#### [About this task]
Would you reproduce each of the records below precisely, with the pictures left out?

------ Task inputs ------

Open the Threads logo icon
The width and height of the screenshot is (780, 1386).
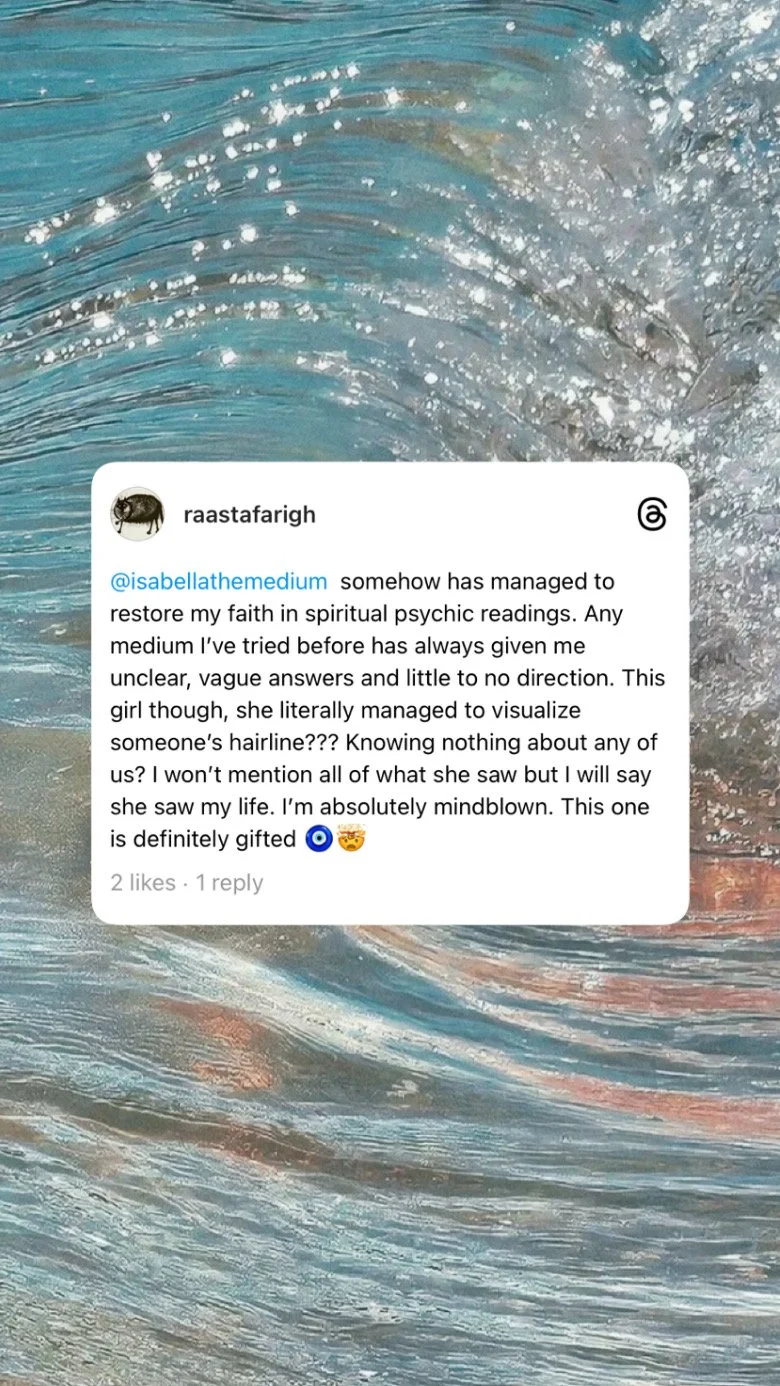(651, 514)
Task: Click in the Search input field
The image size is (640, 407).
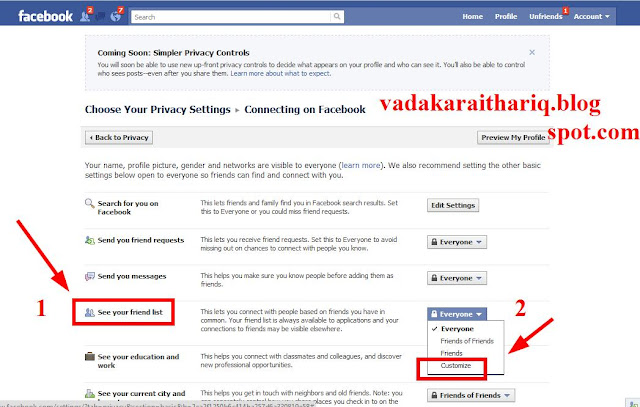Action: click(231, 17)
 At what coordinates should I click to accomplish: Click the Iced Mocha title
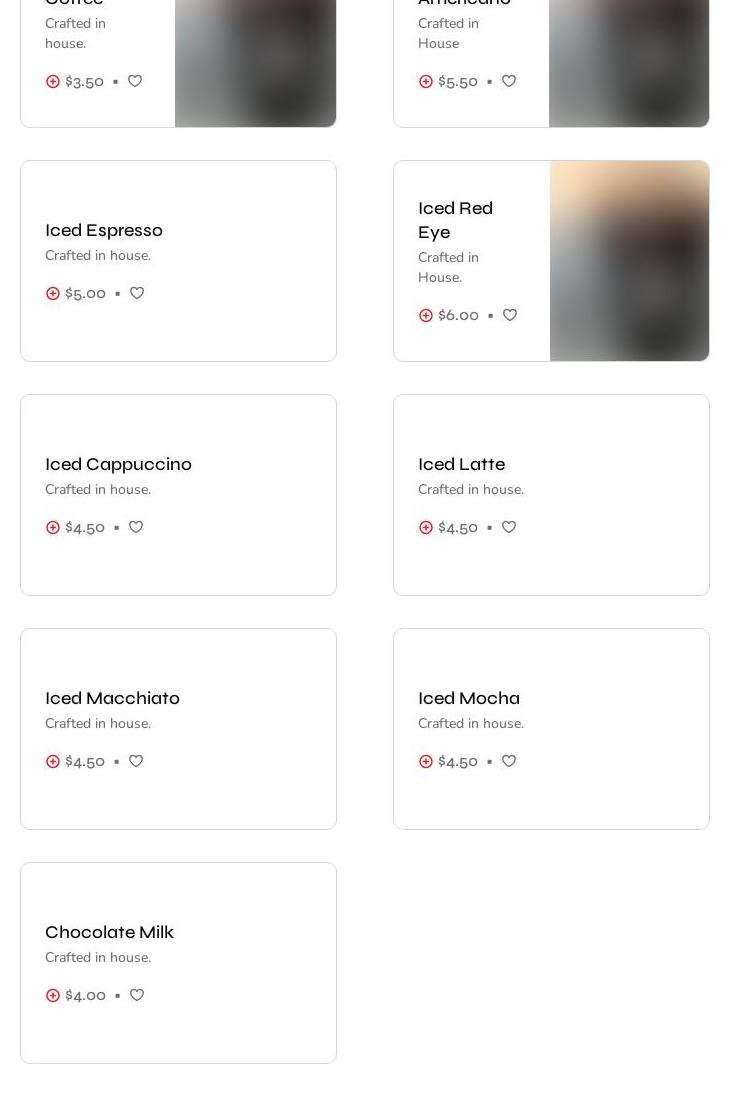(469, 698)
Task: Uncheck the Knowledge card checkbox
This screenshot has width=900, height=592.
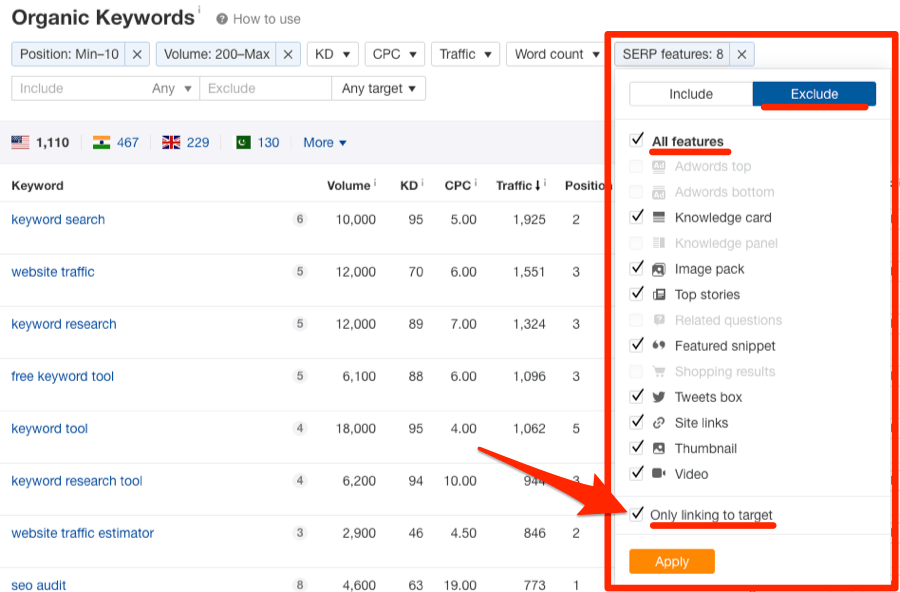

------

#### [Exercise result]
Open the Threads logo icon
The width and height of the screenshot is (780, 1386).
(651, 514)
Task: Click in the Search input field
The image size is (640, 407).
Action: click(231, 17)
 At what coordinates should I click to accomplish: Click the Iced Mocha title
(469, 698)
Task: Uncheck the Knowledge card checkbox
This screenshot has width=900, height=592.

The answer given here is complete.